Articles

Obama Retreats on Education Reform

March 17, 2010

In a week dominated by health care, President Barack Obama released a set of education proposals that break with ideals once articulated by Robert F. Kennedy.

Kennedy's view was that accountability is essential to educating every child. He expressed this view in 1965, while supporting an education reform initiative, saying "I do not think money in and of itself is necessarily the answer" to educational excellence. Instead, he hailed "good faith . . . effort to hold educators responsive to their constituencies and to make educational achievement the touchstone of success."

But rather than raising standards, the Obama administration is now proposing to gut No Child Left Behind's (NCLB) accountability framework. Enacted in 2002, NCLB requires that every school be held responsible for student achievement. Under the new proposal, up to 90% of schools can escape responsibility. Only 5% of the lowest-performing schools will be required to take action to raise poor test scores. And another 5% will be given a vague "warning" to shape up, but it is not yet clear what will happen if they don't.

Mr. Obama would judge schools not by whether they were meeting reading and math standards, but primarily by a more amorphous standard: whether they are producing "college-ready and career-ready" students. Abandoning current goals for students to reach grade level performance and promising that instead kids will be made "college-ready" is like promising someone they'll be able to run the marathon without first determining if they can run a mile.

Communities already know local graduation rates and, in most instances, how many students go on to college. But these aren't effective metrics for fixing failing schools because by the time a student drops out of high school it is nearly too late to provide him with a quality education. The value of the current accountability regime is that it pinpoints students at risk early in the process.

Teachers unions, which are deeply opposed to measurements and accountability, condemn NCLB for forcing schools to "teach to the test." But what's wrong with measuring a child's ability to learn and gauge whether they have reading and math skills appropriate to their age? "Teaching to the test" means providing students with the underlying skills they need to pass any test. The same is true, by the way, when it comes to the SAT or ACT.

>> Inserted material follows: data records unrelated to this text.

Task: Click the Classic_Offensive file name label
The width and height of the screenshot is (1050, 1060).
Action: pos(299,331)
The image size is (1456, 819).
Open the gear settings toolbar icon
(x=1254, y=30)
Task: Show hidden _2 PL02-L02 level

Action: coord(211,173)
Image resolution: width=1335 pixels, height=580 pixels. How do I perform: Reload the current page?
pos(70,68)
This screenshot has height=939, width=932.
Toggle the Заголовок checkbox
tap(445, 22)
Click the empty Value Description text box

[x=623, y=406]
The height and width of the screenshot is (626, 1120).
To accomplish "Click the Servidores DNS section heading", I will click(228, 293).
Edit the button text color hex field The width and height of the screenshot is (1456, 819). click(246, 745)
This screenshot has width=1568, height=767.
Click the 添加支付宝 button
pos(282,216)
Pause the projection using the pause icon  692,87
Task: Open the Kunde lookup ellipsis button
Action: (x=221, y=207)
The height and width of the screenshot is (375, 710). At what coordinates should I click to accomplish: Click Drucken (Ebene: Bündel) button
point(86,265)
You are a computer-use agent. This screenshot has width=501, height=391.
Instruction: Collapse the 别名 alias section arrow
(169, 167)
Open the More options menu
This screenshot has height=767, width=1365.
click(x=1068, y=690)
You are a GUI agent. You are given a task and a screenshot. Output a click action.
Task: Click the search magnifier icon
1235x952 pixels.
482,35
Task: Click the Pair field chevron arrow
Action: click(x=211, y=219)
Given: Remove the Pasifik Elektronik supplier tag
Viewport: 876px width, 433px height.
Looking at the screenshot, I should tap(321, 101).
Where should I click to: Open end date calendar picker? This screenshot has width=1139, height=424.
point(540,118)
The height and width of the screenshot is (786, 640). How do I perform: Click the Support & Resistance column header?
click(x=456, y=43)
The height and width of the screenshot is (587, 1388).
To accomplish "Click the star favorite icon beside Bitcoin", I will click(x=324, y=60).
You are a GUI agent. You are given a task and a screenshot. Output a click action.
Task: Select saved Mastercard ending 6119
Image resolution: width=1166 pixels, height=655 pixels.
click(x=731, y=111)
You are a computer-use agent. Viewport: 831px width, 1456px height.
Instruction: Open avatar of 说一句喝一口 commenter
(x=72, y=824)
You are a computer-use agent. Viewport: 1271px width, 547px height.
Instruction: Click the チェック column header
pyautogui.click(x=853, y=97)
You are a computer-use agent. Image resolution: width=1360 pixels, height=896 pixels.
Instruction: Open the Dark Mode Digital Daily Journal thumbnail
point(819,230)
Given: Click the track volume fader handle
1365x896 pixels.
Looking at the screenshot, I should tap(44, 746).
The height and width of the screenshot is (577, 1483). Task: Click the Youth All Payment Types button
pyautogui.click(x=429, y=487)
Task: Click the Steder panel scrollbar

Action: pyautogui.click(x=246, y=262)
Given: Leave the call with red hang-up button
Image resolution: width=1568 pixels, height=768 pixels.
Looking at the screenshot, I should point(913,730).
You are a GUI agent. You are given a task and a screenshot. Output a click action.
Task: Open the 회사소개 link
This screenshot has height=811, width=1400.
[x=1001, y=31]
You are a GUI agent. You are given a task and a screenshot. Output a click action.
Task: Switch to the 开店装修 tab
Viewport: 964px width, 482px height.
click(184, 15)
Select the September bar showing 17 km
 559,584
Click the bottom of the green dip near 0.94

Researchers are finding that standardized tests can help us spot good teachers who are capable of raising the performance of their charges. Why revoke a vital data-driven tool that allows communities to measure teacher performance and link it to student progress?

Testing is also important because it builds political pressure for reform. When presented with test data showing that schools are failing, parents demand change.

This has happened in Boston where Democratic Mayor Thomas M. Menino now favors charter schools because test scores revealed 12 of his city's schools failed to meet state standards or even show progress towards reaching them. The same is also true in Petersburg, Va., where students scored so low in state tests in 2008 that only one of the city's seven public schools met accreditation standards. They improved somewhat last year and will likely do better in the coming years. Republican Bob McDonnell was elected governor last year while promising to hire turnaround specialists for the city's schools.

What do the students in Petersburg and Boston have in common? They are mostly black and many are poor. A tough accountability regime is vital to creating better educational opportunities for them.

Mr. Obama is also proposing to weaken school choice provisions in NCLB. For example, under his plan students in failing schools lose important school choice options as well as tutoring and other supplementary services. Because their schools are failing to meet state standards today, six million students are eligible to transfer to other public schools and over four million can access free tutoring.

Parents empowered with options are a powerful force for change and improvement, even if the amount of money for supplemental services is modest and parents can move their children only to another public school that will accept them.

Education reform is one of the rare opportunities for bipartisan cooperation that the Obama White House has not already squandered. It's an area where even this administration has admitted that it was left a solid, generally effective set of reforms.

It would be disappointing if Mr. Obama weakened two essential planks of school reform. For America's students, it would be downright harmful.